Extra geography simplification in BigQuery
We had a discussion with a customer about BigQuery’s ST_Simplify
that turned into a helper function I want to share. BigQuery has ST_Simplify
method, but it was not enough — there was a lot of noise remaining after ST_Simplify
, which made rendering of the result too slow.
This is caused by the difference in ST_Simplify
between BigQuery and some other systems like PostGIS, which the customer previously worked with. PostGIS version of ST_Simplify
performs two distinct functions in one call, that both result in simpler shapes:
- it smoothes the edges of each shape using Douglas-Peucker algorithm, creating simpler edges with error up to the given
tolerance
- it drops any resulting shapes smaller than
tolerance
in diameter
In PostGIS the second behavior is controlled by preserveCollapsed
option, which defaults to false
, meaning the function simply drops any resulting individual parts created by ST_Simplify
call that are smaller than tolerance
. BigQuery does not have such option, and always keeps all the shapes. One of the reasons for lack of this option is that BigQuery works on the whole geography, rather than on an object-by-object basis, which makes the semantics of this flag somewhat murky.
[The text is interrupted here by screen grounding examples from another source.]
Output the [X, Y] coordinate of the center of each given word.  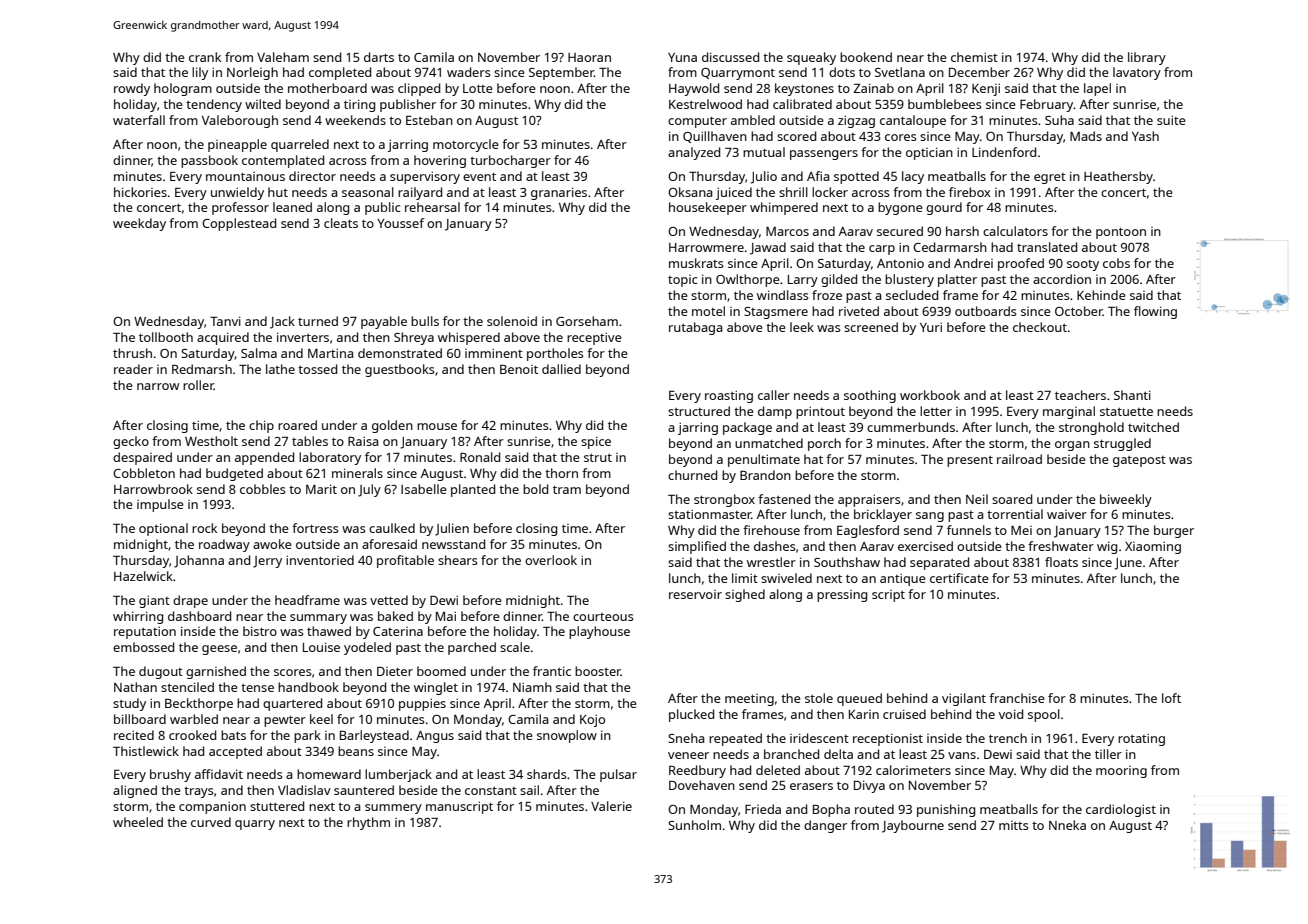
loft [1171, 698]
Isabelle [424, 489]
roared [297, 425]
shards [547, 774]
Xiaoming [1153, 547]
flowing [1155, 312]
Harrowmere [706, 247]
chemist [974, 57]
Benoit [519, 369]
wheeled [138, 822]
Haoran [589, 57]
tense [257, 688]
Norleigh [252, 73]
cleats [341, 223]
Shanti [1132, 395]
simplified [697, 547]
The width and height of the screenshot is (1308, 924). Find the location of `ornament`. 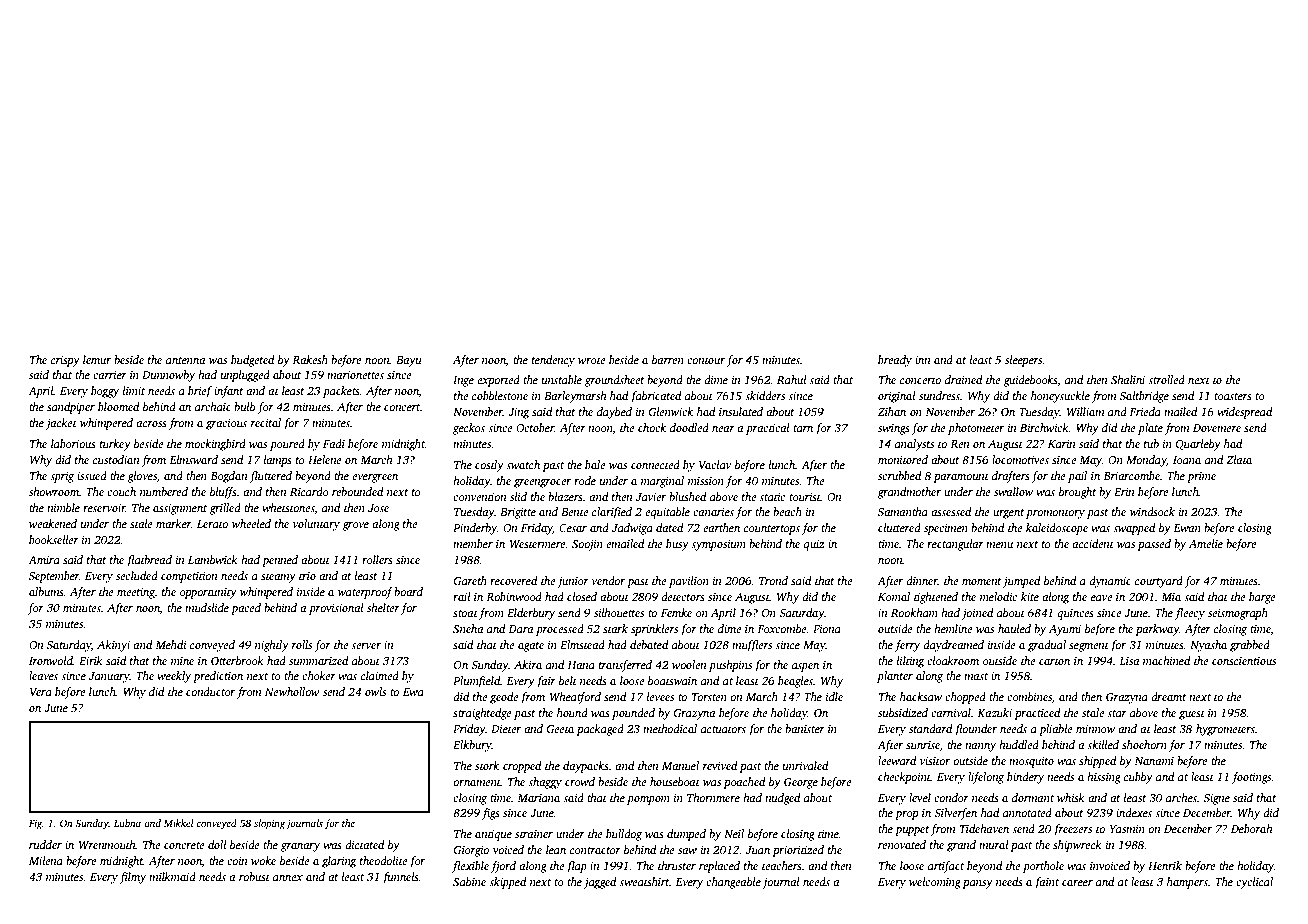

ornament is located at coordinates (477, 782).
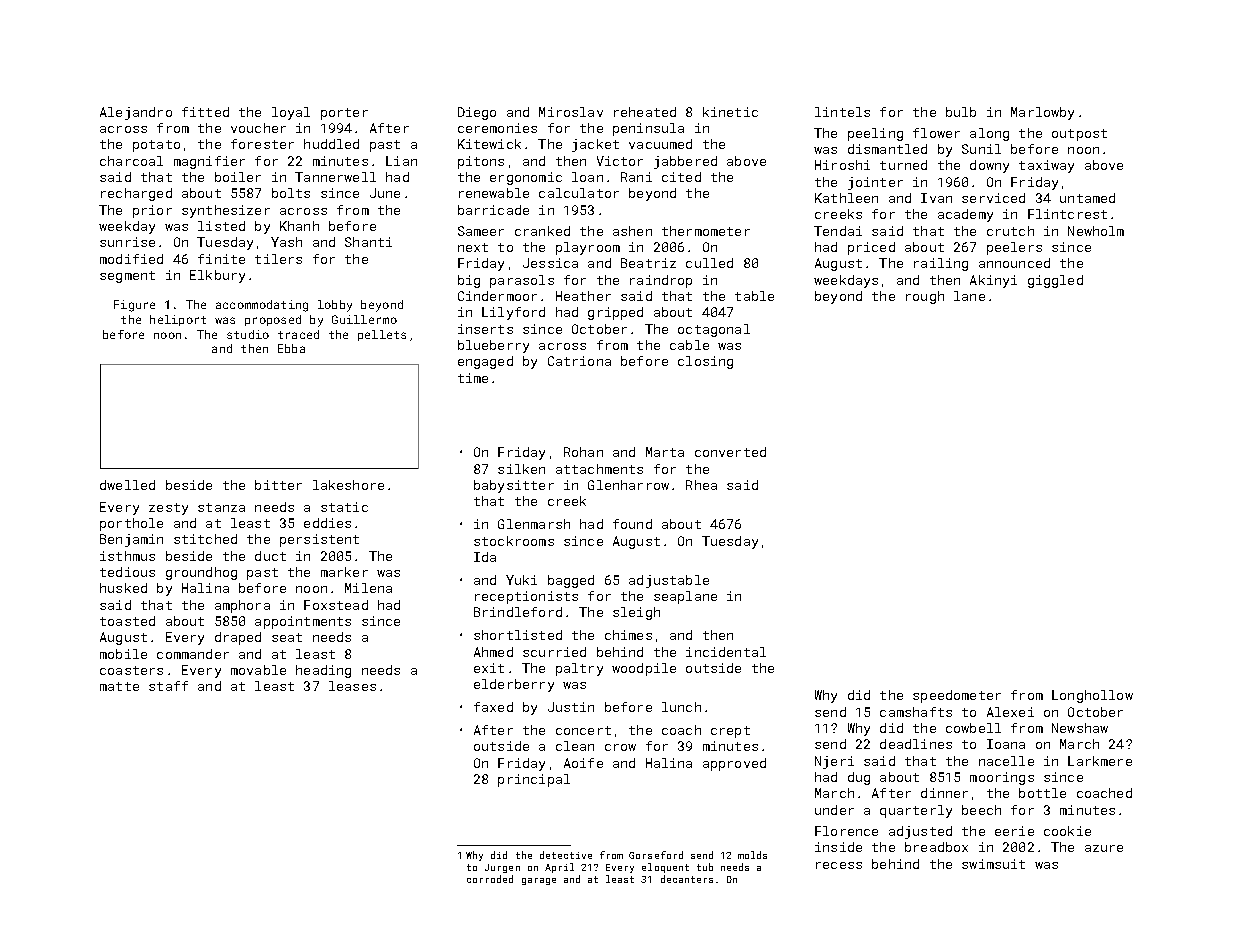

OK, lacking this functionality, let’s create it ourselves? Our function will drop any geometry object with diameter smaller than some threshold
- First, we need to split geometry into parts, we’ll use
ST_Dump
for that. - Diameter is the max distance between two points of a shape, so we can use
ST_MaxDistance(g, g)
function, passing same object as first and second argument. - A tiny optimization: since all points (0-dimension objects) have zero diameter, we can simply drop all of them, without even calling this function.
- Finally, we need to merge all the remaining parts together, using
ST_Union_Agg
.
Here is the code, you can use it as temporary function like here, or create a permanent one:
CREATE TEMP FUNCTION ST_DropSmallObjects(
geo GEOGRAPHY,
tolerance FLOAT64) AS
((
WITH parts AS (
-- split into parts
SELECT ST_Dump(geo) g
),
filtered AS (
-- select large enough parts
SELECT g2 FROM parts p, UNNEST(p.g) g2
WHERE ST_Dimension(g2) > 0
AND ST_MaxDistance(g2, g2) > tolerance
)
-- merge them together
SELECT ST_Union_Agg(g2)
FROM filtered
));
You might also decide to adapt this function to your needs. E.g. instead of (or in addition to) using diameter to filter out tiny shapes, you can use shape’s area.